* **Task requirements**:
The answer must consist of each line below that contains the word "agent", copied in full.

* **Dataset excerpts**:
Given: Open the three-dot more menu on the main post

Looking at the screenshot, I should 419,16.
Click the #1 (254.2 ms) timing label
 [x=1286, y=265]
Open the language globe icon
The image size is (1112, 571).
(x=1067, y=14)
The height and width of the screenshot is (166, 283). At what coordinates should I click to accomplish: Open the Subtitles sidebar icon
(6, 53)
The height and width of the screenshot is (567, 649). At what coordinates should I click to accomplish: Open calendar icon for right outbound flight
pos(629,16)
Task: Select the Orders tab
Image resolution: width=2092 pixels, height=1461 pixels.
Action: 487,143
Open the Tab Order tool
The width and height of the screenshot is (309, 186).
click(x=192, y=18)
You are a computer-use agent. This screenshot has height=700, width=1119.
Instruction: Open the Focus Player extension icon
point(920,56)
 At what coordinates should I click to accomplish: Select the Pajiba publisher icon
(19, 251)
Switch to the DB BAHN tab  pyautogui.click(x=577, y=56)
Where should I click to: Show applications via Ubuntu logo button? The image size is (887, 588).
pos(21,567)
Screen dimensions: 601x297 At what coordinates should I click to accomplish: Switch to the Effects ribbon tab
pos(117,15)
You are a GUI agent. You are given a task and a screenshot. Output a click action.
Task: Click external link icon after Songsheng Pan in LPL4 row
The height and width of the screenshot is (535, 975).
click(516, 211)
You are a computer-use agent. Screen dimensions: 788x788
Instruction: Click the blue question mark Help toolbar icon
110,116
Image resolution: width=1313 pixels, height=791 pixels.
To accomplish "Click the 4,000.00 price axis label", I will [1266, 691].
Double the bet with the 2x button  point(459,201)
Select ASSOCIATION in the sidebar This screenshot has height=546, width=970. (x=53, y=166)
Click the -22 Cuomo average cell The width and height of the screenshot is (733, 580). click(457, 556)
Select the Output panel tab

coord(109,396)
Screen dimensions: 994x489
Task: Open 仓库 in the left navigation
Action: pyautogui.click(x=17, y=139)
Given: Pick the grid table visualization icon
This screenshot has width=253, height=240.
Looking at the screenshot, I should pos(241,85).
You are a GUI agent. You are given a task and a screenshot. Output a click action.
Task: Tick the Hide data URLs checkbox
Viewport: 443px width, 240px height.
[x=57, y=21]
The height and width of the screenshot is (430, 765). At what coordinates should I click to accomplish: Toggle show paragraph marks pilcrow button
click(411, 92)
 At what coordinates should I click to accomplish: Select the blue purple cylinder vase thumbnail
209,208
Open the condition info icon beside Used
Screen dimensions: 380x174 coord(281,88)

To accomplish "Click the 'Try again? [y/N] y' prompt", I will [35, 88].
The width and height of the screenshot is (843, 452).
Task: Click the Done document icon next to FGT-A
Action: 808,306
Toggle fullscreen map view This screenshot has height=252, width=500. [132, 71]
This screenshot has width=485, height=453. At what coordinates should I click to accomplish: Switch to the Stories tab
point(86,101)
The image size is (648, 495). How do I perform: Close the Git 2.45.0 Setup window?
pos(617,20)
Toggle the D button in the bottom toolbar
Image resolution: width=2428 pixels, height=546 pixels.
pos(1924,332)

* **Result of this task**:
You are a computer-use agent. This screenshot has height=700, width=1119.
You are a GUI agent. You are given a task and a screenshot. Output a click action.
You are a computer-use agent. Screen dimensions: 788x788
You are a GUI agent. You are given a task and a screenshot. Output a click action.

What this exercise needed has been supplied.